4. Neurobiology of envy

Reflecting on envy can lead to wondering, And what happens in our brain when we envy someone?

This reflection has led to the realization of various experiments. Thus, in this sense a series of experiments carried out by researchers from the National Institute of Radiological Sciences of Japan have indicated that in the face of the feeling of envy, various areas involved in the perception of physical pain are activated at the brain level.In the same way, when volunteers were asked to imagine that the envied subject suffered a failure, the release of dopamine in cerebral areas of the ventral striatum was triggered, activating the cerebral reward mechanism. In addition, the results show that the perceived intensity of envy correlated with the pleasure obtained by the failure of the envied.

5. Jealousy and envy: fundamental differences

It is relatively frequent, especially when the object of desire is a relationship with someone, that envy and jealousy are used indistinctly to refer to the feeling of frustration that causes not enjoy that personal relationship.

The reason that envy and jealousy are often confused is that they usually occur jointly . That is, jealousy is given to people who are considered more attractive or qualities than oneself, with which the alleged rival is envied. However, these are two concepts that, although related, do not refer to the same.
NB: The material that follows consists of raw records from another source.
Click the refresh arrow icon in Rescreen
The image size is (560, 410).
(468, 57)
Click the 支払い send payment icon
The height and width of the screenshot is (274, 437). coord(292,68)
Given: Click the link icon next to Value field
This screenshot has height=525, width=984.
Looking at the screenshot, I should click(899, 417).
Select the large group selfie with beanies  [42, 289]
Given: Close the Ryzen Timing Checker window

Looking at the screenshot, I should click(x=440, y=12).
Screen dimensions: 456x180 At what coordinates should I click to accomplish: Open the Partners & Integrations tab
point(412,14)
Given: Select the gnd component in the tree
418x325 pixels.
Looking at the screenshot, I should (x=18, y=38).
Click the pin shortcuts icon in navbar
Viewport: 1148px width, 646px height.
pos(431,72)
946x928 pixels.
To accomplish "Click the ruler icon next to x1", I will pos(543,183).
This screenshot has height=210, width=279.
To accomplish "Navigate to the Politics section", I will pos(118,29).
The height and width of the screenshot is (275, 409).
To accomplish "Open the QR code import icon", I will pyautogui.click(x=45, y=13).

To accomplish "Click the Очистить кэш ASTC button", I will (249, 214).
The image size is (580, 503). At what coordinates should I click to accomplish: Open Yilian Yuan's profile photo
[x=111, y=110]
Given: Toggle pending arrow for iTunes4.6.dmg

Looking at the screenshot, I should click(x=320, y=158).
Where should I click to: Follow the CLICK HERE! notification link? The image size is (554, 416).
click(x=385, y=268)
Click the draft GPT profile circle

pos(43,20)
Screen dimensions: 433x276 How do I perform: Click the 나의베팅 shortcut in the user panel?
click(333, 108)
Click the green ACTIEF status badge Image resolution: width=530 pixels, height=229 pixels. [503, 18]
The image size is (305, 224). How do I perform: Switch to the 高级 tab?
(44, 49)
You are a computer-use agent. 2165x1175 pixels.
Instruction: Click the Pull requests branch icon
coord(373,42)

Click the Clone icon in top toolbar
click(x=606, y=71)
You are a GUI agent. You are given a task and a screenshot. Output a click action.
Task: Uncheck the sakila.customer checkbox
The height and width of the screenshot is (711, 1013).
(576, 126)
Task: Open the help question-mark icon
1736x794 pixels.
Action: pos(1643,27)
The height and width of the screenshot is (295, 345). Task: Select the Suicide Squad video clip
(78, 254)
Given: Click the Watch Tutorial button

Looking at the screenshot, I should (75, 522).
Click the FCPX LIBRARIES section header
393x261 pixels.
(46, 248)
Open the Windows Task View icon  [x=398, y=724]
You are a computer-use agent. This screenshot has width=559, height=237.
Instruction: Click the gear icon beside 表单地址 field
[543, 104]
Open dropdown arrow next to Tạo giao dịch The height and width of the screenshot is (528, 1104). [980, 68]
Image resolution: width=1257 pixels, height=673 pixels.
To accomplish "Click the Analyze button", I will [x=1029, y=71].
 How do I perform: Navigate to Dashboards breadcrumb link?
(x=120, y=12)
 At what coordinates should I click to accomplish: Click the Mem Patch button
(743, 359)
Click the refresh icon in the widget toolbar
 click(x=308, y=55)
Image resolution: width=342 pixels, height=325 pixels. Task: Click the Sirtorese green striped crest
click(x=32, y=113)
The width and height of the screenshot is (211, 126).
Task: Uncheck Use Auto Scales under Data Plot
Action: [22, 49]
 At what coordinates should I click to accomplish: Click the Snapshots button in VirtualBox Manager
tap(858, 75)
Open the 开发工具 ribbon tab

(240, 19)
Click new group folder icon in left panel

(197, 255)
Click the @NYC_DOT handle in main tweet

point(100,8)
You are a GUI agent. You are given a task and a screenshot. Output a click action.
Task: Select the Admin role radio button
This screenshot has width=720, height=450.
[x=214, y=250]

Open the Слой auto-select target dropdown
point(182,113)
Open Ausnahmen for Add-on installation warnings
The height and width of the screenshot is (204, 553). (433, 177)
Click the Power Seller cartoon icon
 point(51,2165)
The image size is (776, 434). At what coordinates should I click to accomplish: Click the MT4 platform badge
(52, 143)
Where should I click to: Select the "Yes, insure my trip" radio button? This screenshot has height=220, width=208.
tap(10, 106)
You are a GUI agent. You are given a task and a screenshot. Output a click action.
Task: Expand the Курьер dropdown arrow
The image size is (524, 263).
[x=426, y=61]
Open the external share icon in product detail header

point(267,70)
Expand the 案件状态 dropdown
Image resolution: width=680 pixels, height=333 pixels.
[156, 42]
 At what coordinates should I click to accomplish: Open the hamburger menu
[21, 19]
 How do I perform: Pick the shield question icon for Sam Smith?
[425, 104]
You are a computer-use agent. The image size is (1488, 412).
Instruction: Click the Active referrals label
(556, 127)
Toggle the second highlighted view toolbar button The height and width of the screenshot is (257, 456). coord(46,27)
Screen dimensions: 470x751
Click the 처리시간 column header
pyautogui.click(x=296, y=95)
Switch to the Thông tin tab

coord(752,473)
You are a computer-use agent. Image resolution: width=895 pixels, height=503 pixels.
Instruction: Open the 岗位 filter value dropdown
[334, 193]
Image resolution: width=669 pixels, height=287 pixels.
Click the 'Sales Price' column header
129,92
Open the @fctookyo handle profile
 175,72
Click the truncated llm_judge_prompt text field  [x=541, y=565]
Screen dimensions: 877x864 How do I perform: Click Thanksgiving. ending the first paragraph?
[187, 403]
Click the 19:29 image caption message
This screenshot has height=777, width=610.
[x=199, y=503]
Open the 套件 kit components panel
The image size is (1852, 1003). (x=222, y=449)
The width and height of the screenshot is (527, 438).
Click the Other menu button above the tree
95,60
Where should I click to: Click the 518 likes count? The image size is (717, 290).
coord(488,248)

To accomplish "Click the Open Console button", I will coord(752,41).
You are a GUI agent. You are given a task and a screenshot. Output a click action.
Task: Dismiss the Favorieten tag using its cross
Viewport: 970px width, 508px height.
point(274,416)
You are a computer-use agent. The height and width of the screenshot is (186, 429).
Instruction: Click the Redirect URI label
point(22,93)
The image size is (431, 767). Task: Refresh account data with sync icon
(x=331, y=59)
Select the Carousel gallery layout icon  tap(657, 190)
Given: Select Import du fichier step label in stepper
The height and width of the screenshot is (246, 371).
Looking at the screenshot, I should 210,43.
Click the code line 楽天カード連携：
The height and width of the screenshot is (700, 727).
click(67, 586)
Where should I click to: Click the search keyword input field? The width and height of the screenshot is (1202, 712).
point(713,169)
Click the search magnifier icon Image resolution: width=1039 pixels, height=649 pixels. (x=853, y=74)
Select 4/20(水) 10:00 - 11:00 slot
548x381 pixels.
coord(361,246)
The main difference is found in that while envy is given regarding an attribute or element that is not possessed, jealousy occurs when there is fear of the loss of an element with which it was counted (usually personal relationships). Also, another difference can be found in the fact that envy occurs between two people (envied and subject who envies) with respect to an element, in the case of jealousy a triadic relationship is established (person with jealousy, person with respect to the that they are jealous and third person that could snatch the second). The third difference would be in the fact that the lattice comes together with a sense of betrayal, while in the case of envy this does not usually happen.

Bibliographic references:

  • Burton, N. (2015). Heaven and Hell: The Psychology of the Emotions. United Kingdom: Acheron Press.
  • Klein, M. (1957). Envy and gratitude. Buenos Aires. Paidos.
  • Parrott, W.G. (1991). The emotional experiences of envy and jealousy, The psychology of jealousy and envy. Ed. P. Salovey. New York: Guilford.
  • Parrot, W.G. & Smith, R.H. (1993) .Distinguishing the experiences of envy and jealousy. Journal of Personality and Social Psychology, 64.
  • Rawls, J. (1971). A Theory of Justice, Cambridge, MA: Belknap Press.
  • Schoeck, H. (1966). Envy: A Theory of Social Behavior, Glenny and Ross (trans.), New York: Harcourt, Brace
  • Smith, R.H. (Ed.) (2008). Envy: Theory and research. New York, NY: Oxford University Press.
  • Takahashi, H .; Kato, M .; Mastuura, M .; Mobbs, D .; Suhara, T. & Okubo, Y. (2009) .When Your Gain Is My Pain and Your Pain Is My Gain: Neural Correlates of Envy and Schadenfreude. Science, 323; 5916; 937-939.
  • Van de Ven, N .; Hoogland, C.E .; Smith, R.H .; van Dijk, W.W .; Breugelmans, S.M .; Zeelenberg, M. (2015). When envy leads to schadenfreude. Cogn.Emot .; 29 (6); 1007-1025
  • West, M. (2010). Envy and difference. The Society of Analytical Psychology.